Top of Given entries
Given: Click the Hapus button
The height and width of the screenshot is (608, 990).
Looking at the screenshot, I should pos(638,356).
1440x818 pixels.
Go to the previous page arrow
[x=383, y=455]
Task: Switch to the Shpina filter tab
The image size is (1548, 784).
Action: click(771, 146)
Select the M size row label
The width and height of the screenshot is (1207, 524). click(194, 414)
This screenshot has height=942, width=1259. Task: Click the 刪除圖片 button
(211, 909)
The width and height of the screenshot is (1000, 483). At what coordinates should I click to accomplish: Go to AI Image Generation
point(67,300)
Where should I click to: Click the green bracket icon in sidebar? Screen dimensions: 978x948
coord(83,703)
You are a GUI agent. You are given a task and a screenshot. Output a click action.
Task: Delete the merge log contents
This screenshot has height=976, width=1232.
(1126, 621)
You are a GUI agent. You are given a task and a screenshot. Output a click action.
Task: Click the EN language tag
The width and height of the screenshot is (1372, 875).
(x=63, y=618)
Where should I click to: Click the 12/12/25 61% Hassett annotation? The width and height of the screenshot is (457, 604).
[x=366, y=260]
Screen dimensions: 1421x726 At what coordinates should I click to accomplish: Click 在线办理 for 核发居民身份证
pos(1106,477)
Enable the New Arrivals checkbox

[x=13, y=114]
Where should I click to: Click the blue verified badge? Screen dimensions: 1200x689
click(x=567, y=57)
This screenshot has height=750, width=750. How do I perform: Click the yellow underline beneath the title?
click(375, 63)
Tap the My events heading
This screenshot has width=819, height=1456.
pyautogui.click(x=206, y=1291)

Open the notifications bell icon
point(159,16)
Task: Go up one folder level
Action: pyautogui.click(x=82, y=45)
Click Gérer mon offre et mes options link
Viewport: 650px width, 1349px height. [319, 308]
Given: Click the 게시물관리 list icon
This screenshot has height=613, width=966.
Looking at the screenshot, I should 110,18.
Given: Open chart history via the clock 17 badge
Bottom of Given entries
[Task objective]
The lines wanted are those from the one with "Open the notifications bell icon" through the last line of the records, repeated exactly and with both ends included.

[Solved exercise]
Open the notifications bell icon
point(159,16)
Task: Go up one folder level
Action: pyautogui.click(x=82, y=45)
Click Gérer mon offre et mes options link
Viewport: 650px width, 1349px height. [319, 308]
Given: Click the 게시물관리 list icon
This screenshot has height=613, width=966.
Looking at the screenshot, I should 110,18.
Given: Open chart history via the clock 17 badge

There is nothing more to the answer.